As I get older, it’s increasingly rare that I’ll go for the kind of growth shares I used to like back in my younger days. In fact, the only one I’ve bought in years is Sirius Minerals (LSE: SXX). But what do I think you need to know if you’re thinking of joining me?
Jam tomorrow
Firstly, Sirius Minerals has not made a penny profit yet, and isn’t expected to for some years. That means it’s being funded by investors’ cash right now. While things appear to be going well enough on the financial front, we can’t be at all confident of how much cash will be needed to carry the company to its first profit.
Stage 2 financing is underway right now and the results of that could have a big effect.

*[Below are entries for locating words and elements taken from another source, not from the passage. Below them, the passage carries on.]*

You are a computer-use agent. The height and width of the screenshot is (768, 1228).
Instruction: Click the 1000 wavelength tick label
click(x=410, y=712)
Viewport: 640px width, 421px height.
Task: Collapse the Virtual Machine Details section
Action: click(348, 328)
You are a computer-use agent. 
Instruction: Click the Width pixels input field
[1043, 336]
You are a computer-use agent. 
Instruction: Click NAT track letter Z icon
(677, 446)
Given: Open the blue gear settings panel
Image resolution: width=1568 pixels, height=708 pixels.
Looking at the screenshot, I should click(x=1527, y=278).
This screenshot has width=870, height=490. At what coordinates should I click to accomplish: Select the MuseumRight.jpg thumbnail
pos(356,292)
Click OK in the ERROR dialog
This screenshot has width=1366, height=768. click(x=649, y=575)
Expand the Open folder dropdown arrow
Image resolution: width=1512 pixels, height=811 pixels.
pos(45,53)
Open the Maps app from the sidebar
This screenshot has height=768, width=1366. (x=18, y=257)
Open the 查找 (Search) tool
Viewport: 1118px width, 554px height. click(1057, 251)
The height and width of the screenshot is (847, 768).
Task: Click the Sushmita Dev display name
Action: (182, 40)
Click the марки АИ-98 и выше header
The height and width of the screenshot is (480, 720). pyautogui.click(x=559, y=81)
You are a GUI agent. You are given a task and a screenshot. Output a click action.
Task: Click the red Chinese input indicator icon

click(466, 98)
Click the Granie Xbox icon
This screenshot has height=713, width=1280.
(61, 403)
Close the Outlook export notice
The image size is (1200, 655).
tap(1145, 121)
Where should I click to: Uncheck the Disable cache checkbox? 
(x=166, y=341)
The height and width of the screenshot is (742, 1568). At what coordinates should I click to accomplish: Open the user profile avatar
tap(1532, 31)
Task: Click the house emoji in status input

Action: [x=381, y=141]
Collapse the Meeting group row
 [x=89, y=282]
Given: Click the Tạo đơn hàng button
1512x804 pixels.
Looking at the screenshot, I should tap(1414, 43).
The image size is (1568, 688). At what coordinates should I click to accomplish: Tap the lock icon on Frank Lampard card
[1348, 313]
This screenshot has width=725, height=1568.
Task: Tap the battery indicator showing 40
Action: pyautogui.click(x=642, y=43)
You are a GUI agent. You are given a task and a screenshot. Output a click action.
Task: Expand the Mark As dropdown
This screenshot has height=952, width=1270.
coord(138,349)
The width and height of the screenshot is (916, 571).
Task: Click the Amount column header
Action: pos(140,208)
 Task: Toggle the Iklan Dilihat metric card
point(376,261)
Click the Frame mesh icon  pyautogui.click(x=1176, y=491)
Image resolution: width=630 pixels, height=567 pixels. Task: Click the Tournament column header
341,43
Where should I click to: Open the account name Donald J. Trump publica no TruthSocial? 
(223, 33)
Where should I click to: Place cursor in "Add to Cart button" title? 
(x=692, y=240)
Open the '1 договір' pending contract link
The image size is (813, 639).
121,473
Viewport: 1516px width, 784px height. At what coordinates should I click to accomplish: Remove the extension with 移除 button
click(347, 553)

One thing we can be sure of is that eventual profits will not all flow back to current shareholders, as future investors and lenders will take a chunk of the cake. If you can handle that uncertainty, fine, but you need to be happy with it.
Growth = volatility
A major characteristic of potential growth shares, especially not-yet-profitable ones, is the likely volatility of their share prices. If you look at the past five years, you’ll see the Sirius share price chart is very spiky indeed. Even today, at 36.6p, the shares are still below their peak of 52.5p almost exactly two years ago.
Despite many folk seeing growth stocks as potential ‘get rich quick’ opportunities, they’re long-term investments just like any other. If your focus is on quick profits you should… well, maybe get someone else to look after your money while you think a bit more about your aims.
News flow
The Sirius price is very much driven by news flow, as is often the case with companies in their cash-burn phase. There are no quarterly profits to analyse and therefore few meaningful metrics such as P/E ratios, cash flow, dividend yields and all that. But investors need their constant fix. What tends to happen is the share price rises when there’s news, then falls back during quiet spells.
Sirius has tried to address that by putting out regular progress updates, but we still see the same thing happening. During July, for example, we heard of progress in getting port and ship loading services arranged. Then there were two new potash uptake agreements with Chinese customers which took the company’s peak contracted sales volumes from 4.7m tonnes per year to 5.7m. And the latest is an agreement with Daniels Midland as its North American off-take partner.
Accordingly, the share price gained 12% in July. If we have a quiet month or two, I can see it drifting back down again.
Long-term potential
What I reckon is, you should be buying Sirius shares for is the long-term potential, with a period of five to 10 years from now being our payback target.
And what we’re looking for there is first production by 2021, with production of 10m tonnes per year by 2024 and 20m by 2026.
If you’re thinking of investing, you need to balance those potential production levels with the risks I’ve mentioned above, especially the cost of getting to profitability and the effect that future financing is likely to have.